PTSD shook me to the core
and somehow
im still standing….
darling
that is strength

strength and weakness
look so similar
it’s tragic


coffee
a journal
and ink
the words flow out like magic.


Ladies,
don’t let anyone tell you
your strong willed personality
is a bad thing
it is your greatest strength
don’t ever apologize.


your poison slipped from your tongue so easily
yet im the guilty party
what a way to gaslight


i sometimes wished you’d quiet down your loud voice to let your daughter speak but you grew up in a culture where speaking up is a form of disrespect so i took hit after hit and sadly you died so i had to put those pieces back together because nobody else would.


art is a form of escapism.
it’s why i say
im called
the escape artist
life becomes too impossible
so i write, draw, sketch, act
it’s an escape from reality.


numbing is a temporary solution
we must grieve
and push through the mud
filled with pain
and sadness
that deep rooted anger
we must sit through
to see the light again.

You’re strong, I can tell because you’re reading this right now despite the heaviness in your heart. Your existence is brilliant, the way you move through a battlefield, refusing to give up. I know it’s been tough, maybe life hasn’t gone the way you’d hoped and sometimes you feel like you won’t survive this feeling but you always do. Your courage to keep going is inspirational, you inspire me. You inspired this. Thank you.

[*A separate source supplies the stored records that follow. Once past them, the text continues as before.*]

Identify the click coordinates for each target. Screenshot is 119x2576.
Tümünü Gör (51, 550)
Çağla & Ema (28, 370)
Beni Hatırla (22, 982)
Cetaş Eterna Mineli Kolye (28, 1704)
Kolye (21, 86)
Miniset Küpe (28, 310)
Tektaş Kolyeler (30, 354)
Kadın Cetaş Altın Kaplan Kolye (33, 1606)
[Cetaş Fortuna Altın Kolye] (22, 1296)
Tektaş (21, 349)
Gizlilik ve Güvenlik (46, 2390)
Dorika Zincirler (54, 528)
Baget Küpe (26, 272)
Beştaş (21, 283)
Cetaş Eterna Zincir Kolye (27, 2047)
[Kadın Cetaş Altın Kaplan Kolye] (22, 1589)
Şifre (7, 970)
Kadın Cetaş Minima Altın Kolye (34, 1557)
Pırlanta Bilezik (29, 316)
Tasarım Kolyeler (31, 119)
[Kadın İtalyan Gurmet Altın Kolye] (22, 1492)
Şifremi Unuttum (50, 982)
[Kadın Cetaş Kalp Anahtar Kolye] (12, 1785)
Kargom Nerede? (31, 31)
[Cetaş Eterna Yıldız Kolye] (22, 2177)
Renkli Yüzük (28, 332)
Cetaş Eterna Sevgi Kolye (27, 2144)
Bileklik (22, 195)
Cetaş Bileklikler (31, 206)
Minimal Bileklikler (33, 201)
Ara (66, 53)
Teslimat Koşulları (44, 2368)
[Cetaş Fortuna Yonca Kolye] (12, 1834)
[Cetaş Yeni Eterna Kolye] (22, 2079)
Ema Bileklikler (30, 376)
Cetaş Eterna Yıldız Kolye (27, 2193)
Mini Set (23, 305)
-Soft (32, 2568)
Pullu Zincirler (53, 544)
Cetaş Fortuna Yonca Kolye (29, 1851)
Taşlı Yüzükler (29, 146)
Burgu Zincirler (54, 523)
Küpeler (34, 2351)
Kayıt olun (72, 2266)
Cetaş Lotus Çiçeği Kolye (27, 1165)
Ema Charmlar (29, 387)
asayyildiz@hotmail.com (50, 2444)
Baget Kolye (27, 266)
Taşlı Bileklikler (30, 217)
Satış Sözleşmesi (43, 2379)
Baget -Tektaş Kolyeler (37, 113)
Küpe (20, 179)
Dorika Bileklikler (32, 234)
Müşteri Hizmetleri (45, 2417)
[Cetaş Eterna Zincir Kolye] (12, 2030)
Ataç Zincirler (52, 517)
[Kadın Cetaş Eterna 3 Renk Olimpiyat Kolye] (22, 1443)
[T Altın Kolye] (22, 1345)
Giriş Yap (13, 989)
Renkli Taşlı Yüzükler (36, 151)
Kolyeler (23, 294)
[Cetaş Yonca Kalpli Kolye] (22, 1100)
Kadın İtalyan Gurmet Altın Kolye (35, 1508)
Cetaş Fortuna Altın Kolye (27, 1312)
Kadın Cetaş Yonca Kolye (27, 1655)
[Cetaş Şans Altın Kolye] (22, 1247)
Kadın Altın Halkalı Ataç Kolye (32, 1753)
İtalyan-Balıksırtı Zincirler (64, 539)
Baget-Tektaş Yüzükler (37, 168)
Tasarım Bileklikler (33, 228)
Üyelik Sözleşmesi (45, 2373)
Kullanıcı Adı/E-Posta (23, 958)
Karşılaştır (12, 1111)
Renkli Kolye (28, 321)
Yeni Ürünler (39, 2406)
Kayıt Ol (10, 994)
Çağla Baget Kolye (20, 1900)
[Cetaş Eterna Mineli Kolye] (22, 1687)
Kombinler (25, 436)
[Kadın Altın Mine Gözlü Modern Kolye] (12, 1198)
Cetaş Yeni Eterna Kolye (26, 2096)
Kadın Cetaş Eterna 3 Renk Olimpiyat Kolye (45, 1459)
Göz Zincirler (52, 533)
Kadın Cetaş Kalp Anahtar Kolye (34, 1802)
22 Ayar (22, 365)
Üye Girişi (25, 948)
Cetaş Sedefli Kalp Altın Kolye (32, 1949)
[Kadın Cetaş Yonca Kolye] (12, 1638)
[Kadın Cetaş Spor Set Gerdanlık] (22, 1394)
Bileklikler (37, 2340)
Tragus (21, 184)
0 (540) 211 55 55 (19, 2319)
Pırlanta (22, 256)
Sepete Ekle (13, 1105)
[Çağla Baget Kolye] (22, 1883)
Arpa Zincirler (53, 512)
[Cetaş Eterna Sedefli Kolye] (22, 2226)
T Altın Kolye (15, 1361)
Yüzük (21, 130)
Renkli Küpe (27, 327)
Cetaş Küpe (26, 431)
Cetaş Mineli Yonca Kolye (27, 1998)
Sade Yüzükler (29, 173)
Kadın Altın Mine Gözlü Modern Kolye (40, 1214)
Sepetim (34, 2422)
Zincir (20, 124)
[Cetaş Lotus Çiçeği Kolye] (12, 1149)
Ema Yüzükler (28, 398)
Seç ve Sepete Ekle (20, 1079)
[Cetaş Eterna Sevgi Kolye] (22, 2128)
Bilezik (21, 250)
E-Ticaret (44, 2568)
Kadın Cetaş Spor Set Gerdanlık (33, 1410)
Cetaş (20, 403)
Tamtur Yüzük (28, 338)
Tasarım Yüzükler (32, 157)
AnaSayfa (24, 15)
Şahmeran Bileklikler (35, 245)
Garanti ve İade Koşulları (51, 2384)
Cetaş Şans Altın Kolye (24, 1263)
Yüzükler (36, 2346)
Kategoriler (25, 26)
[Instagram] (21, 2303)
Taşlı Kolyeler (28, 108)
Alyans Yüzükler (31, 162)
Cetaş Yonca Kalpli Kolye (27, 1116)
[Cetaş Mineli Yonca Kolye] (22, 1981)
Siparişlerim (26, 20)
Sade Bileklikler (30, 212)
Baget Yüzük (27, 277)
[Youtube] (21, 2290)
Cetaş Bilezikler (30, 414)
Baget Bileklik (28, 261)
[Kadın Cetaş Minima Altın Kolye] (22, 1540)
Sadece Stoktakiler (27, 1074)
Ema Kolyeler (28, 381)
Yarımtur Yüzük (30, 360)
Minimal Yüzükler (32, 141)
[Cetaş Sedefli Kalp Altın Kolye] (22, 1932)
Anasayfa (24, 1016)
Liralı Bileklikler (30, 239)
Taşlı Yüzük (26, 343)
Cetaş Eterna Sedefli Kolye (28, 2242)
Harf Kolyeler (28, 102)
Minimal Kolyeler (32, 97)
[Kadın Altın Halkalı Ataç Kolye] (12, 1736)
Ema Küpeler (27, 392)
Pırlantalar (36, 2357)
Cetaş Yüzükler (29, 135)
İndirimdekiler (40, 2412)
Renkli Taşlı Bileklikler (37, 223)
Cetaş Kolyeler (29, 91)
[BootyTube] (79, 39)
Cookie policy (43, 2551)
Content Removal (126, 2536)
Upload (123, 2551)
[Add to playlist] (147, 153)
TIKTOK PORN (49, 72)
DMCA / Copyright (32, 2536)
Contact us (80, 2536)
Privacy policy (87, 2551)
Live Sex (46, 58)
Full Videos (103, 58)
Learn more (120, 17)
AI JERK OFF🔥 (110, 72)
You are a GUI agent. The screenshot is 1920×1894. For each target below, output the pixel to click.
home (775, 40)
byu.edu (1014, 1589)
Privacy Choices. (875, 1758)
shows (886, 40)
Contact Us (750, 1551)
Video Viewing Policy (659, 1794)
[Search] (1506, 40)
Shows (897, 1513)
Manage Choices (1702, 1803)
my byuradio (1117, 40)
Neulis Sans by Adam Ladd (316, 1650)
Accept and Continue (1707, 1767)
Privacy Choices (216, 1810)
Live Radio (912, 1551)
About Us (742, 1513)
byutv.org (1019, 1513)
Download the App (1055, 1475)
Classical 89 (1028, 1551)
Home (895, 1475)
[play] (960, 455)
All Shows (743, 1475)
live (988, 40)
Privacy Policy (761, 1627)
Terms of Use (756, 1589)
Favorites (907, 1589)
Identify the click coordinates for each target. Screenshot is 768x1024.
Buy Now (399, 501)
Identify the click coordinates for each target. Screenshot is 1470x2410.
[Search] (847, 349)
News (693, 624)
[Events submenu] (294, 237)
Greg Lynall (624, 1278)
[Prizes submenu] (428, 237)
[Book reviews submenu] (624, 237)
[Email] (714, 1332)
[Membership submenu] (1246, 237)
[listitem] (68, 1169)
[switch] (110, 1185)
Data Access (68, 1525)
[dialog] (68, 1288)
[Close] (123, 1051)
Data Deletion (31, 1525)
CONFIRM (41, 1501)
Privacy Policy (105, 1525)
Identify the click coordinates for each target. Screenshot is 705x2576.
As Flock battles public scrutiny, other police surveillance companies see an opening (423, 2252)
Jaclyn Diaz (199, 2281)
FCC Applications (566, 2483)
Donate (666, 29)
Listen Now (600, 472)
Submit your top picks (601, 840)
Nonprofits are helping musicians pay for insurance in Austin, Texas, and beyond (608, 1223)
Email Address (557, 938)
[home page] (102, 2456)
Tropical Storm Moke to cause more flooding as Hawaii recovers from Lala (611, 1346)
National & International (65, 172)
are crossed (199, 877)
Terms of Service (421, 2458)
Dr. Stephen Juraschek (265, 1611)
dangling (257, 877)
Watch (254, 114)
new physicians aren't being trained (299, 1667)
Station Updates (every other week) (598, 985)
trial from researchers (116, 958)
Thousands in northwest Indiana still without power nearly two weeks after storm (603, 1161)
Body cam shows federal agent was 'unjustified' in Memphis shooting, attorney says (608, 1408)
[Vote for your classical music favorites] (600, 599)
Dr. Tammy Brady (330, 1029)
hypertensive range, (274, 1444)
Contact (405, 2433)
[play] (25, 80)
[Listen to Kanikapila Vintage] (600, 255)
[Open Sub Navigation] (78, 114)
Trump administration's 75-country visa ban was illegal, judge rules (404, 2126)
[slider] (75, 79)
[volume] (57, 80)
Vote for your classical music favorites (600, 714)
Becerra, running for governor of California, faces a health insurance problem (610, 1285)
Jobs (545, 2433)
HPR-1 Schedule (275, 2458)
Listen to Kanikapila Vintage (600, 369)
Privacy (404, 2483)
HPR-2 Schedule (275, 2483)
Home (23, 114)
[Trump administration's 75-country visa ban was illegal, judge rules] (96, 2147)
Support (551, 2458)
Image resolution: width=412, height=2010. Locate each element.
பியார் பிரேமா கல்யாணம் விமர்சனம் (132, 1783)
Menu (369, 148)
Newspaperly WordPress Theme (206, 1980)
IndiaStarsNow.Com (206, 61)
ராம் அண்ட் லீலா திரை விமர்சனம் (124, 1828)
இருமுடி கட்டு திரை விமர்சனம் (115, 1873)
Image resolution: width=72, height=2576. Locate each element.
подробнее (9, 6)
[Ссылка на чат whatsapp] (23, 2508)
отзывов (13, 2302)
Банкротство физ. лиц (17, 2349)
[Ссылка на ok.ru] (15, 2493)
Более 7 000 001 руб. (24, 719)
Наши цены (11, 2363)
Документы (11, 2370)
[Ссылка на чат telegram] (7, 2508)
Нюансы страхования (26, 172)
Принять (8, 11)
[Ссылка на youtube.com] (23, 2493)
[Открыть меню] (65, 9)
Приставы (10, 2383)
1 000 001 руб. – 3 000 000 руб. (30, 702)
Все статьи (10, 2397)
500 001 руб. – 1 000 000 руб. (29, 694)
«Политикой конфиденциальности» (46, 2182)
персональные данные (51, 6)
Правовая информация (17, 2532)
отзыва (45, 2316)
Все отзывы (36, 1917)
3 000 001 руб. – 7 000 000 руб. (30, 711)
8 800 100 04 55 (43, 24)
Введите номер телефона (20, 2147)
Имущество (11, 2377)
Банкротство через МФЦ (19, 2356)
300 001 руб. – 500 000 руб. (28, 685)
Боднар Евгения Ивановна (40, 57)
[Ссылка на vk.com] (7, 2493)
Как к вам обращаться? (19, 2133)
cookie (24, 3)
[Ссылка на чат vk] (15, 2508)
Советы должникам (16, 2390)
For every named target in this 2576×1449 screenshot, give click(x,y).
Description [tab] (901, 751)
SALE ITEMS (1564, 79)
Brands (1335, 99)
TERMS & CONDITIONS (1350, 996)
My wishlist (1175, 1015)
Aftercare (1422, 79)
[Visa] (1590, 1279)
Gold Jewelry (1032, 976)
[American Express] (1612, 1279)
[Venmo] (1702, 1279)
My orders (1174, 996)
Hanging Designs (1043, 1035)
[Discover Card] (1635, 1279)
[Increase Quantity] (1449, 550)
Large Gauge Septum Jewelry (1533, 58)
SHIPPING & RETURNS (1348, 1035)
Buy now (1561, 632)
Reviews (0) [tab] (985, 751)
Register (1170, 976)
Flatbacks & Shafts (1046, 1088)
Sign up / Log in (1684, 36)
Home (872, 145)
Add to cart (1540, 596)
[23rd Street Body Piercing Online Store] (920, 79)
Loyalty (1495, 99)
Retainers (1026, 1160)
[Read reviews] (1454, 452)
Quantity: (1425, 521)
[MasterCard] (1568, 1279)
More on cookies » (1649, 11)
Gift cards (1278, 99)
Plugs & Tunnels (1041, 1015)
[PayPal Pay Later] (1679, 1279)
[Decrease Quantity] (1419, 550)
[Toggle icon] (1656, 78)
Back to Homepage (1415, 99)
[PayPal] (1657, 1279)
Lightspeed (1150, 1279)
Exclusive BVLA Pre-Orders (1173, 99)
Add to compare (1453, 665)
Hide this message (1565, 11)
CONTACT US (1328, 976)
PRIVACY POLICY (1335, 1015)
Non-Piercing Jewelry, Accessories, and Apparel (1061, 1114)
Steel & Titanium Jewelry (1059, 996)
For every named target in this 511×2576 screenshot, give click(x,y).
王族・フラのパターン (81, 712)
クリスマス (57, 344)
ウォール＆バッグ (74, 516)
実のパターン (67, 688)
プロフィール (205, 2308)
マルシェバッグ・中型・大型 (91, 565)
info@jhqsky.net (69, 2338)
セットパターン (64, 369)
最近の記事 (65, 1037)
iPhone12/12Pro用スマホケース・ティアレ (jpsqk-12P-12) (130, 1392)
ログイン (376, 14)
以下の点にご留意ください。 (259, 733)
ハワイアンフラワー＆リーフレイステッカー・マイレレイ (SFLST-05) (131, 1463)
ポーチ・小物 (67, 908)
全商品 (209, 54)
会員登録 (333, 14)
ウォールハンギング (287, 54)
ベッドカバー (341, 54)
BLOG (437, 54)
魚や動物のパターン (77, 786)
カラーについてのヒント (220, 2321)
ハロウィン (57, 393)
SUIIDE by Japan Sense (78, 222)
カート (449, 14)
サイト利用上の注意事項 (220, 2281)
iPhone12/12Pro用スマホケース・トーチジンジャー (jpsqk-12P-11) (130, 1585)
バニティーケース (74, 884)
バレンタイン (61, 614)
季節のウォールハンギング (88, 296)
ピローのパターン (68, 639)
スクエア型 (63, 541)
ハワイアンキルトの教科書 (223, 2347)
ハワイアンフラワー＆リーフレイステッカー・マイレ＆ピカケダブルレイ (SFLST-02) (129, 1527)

stop hoping he will change because he won’t. he doesn’t give a fuck about anyone but himself. his actions have proved that. fuck if you tried you fought now it’s time to move on!

Don’t let him drop your crown. it is yours to claim and yours only.

gaslight
emotional abuse
fighting
heated arguments
and worse
darling
it’s time to let him go
and accept how he is
and move on…
don’t let him destroy you.

those tired eyes
the dark circles
deserve rest
and love and care
stop worrying about him
he’s not worrying about you
it’s time to let it go
and move on
let yourself breathe again
loosen the rope he tied
around your neck
breathe darling
it’s time…
goodbye.

some people only learn to appreciate you by losing you.

i know it hurts
but your worth
is much more
than a shitty guy
who doesn’t
give a fuck about...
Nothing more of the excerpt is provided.